**TASK OBJECTIVE**
Reproduce the material verbatim, from its first line through the line containing "point(1156,309)", with both of those lines included.

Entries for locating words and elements

- - - -

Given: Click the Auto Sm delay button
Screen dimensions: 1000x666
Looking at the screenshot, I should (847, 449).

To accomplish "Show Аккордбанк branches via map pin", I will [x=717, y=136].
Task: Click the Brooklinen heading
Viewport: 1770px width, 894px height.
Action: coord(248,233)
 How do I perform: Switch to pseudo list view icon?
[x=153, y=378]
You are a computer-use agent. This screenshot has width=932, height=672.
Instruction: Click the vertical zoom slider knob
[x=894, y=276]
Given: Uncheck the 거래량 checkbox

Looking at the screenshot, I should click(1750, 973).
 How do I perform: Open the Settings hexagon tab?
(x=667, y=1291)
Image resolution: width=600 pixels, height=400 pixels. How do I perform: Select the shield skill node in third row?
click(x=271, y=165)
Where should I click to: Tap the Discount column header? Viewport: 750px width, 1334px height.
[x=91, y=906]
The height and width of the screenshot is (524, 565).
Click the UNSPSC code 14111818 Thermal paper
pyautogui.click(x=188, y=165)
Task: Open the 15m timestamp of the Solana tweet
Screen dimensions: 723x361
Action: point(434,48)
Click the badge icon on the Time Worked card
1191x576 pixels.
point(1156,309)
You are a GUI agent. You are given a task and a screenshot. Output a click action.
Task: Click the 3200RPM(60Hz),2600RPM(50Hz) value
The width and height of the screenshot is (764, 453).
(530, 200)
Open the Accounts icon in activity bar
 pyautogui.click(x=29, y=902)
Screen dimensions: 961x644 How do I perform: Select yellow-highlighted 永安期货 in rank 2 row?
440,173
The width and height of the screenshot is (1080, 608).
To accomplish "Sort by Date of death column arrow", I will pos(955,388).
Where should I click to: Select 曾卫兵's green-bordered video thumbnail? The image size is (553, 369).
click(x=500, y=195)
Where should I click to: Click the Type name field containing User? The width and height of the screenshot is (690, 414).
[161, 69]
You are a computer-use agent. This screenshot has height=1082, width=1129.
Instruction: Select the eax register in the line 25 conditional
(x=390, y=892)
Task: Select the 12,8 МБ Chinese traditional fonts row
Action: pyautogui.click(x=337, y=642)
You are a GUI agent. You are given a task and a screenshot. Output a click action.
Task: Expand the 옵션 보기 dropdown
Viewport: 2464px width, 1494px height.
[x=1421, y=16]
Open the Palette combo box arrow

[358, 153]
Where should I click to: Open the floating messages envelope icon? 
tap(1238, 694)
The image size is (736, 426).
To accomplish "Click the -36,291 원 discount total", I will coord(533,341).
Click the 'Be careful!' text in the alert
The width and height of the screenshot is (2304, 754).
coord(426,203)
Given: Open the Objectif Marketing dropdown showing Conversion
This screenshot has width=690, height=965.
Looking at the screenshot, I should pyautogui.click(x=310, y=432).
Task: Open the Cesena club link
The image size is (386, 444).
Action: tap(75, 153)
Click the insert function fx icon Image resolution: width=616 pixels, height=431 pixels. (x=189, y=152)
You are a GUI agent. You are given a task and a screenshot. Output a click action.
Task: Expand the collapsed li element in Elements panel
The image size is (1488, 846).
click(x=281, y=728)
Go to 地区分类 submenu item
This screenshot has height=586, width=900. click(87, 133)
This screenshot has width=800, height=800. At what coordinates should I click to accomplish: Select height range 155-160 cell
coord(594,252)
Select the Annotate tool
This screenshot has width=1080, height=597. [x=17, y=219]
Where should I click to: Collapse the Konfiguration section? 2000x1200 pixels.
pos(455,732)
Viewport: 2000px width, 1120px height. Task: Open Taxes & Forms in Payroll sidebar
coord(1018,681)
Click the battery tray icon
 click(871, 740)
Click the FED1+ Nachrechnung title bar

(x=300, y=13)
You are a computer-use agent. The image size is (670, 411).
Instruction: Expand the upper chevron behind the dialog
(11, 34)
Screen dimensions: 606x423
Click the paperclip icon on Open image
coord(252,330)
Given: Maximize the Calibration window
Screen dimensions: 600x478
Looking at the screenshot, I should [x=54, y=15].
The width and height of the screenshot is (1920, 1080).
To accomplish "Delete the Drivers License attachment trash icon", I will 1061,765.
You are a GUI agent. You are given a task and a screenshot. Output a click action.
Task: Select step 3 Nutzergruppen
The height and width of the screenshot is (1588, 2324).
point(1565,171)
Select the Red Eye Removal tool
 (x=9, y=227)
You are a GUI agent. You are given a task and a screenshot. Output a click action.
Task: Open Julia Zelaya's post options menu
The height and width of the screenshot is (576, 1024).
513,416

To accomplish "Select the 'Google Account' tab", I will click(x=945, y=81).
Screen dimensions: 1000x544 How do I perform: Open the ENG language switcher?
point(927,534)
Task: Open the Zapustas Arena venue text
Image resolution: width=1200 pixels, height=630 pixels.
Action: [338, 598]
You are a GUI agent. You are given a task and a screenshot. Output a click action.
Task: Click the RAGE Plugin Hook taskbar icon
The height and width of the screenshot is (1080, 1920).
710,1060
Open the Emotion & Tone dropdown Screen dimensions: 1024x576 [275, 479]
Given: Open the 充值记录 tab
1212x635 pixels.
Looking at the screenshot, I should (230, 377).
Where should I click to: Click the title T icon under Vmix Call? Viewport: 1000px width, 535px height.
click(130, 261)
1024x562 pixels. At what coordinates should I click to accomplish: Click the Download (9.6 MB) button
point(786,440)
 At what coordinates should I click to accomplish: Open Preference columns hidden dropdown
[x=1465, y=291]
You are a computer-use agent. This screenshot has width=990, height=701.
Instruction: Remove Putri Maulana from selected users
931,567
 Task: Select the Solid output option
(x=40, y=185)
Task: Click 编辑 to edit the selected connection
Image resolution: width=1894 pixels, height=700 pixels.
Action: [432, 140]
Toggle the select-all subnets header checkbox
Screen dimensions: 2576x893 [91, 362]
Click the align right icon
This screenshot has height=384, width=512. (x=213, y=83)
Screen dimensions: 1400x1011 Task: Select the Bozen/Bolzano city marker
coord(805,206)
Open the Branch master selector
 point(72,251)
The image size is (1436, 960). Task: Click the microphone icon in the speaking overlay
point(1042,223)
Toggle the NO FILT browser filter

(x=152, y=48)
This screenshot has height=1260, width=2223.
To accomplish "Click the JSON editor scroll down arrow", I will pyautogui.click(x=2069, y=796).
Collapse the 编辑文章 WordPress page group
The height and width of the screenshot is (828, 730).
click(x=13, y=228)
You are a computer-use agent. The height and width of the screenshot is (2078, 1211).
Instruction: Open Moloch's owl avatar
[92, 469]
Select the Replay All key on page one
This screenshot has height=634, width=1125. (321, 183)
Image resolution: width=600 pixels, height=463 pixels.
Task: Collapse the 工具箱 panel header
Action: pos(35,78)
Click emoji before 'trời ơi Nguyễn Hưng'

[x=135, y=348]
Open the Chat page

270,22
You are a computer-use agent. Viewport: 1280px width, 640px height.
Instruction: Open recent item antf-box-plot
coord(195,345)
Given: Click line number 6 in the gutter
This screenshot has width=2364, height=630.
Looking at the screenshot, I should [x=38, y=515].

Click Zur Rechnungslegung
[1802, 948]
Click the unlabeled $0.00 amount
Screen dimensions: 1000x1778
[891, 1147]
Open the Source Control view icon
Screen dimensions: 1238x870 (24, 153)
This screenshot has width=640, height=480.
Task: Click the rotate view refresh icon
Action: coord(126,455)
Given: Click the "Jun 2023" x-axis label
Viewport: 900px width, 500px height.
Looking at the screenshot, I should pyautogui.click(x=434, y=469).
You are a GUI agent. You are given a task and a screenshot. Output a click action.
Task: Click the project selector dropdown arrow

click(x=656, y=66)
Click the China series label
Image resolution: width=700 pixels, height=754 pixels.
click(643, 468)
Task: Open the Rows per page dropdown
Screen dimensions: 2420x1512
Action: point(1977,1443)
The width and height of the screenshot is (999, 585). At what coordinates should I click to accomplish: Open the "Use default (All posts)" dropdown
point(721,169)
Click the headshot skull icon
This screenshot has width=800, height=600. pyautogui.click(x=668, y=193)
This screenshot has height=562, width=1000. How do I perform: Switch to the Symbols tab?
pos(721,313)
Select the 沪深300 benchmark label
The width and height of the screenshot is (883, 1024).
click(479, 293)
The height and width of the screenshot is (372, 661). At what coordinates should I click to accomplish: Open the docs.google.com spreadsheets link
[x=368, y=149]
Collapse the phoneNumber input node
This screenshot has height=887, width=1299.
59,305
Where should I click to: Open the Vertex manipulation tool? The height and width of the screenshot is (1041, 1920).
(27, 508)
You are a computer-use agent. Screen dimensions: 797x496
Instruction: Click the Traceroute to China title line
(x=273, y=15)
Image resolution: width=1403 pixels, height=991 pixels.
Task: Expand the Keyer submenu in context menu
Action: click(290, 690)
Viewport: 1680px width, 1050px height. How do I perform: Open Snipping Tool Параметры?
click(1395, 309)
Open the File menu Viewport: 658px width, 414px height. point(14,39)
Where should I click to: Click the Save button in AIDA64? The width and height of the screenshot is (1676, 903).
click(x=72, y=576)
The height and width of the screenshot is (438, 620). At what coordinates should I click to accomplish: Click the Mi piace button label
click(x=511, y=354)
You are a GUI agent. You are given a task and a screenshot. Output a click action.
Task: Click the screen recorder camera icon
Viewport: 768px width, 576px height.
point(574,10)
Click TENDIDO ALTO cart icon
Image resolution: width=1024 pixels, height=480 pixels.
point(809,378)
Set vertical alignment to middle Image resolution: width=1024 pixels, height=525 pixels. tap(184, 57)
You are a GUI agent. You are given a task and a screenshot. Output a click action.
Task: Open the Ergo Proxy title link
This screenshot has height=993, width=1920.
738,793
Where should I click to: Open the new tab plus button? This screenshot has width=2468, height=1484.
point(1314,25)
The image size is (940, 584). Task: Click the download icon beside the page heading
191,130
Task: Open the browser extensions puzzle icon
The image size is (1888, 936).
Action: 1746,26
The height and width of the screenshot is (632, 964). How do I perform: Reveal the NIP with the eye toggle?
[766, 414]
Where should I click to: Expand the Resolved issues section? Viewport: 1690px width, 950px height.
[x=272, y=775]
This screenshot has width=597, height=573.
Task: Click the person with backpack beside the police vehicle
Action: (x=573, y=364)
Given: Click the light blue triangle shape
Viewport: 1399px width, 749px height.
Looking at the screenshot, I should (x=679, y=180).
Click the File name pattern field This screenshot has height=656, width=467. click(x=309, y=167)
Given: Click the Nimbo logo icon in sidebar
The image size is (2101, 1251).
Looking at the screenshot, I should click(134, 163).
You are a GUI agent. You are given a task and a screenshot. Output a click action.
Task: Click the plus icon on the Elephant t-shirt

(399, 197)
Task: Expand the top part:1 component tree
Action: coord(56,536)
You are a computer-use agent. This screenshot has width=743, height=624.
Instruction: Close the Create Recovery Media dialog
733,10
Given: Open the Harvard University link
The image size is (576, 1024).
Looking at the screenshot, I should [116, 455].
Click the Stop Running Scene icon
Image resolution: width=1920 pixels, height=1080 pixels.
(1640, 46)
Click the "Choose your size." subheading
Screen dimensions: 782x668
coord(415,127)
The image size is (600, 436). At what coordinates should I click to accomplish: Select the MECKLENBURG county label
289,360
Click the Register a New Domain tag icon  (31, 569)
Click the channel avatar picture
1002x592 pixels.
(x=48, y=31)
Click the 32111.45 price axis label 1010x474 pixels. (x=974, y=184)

- - - -

**TASK RESULT**
Given: Click the Auto Sm delay button
Screen dimensions: 1000x666
Looking at the screenshot, I should (847, 449).

To accomplish "Show Аккордбанк branches via map pin", I will [x=717, y=136].
Task: Click the Brooklinen heading
Viewport: 1770px width, 894px height.
Action: coord(248,233)
 How do I perform: Switch to pseudo list view icon?
[x=153, y=378]
You are a computer-use agent. This screenshot has width=932, height=672.
Instruction: Click the vertical zoom slider knob
[x=894, y=276]
Given: Uncheck the 거래량 checkbox

Looking at the screenshot, I should click(1750, 973).
 How do I perform: Open the Settings hexagon tab?
(x=667, y=1291)
Image resolution: width=600 pixels, height=400 pixels. How do I perform: Select the shield skill node in third row?
click(x=271, y=165)
Where should I click to: Tap the Discount column header? Viewport: 750px width, 1334px height.
[x=91, y=906]
The height and width of the screenshot is (524, 565).
Click the UNSPSC code 14111818 Thermal paper
pyautogui.click(x=188, y=165)
Task: Open the 15m timestamp of the Solana tweet
Screen dimensions: 723x361
Action: point(434,48)
Click the badge icon on the Time Worked card
1191x576 pixels.
point(1156,309)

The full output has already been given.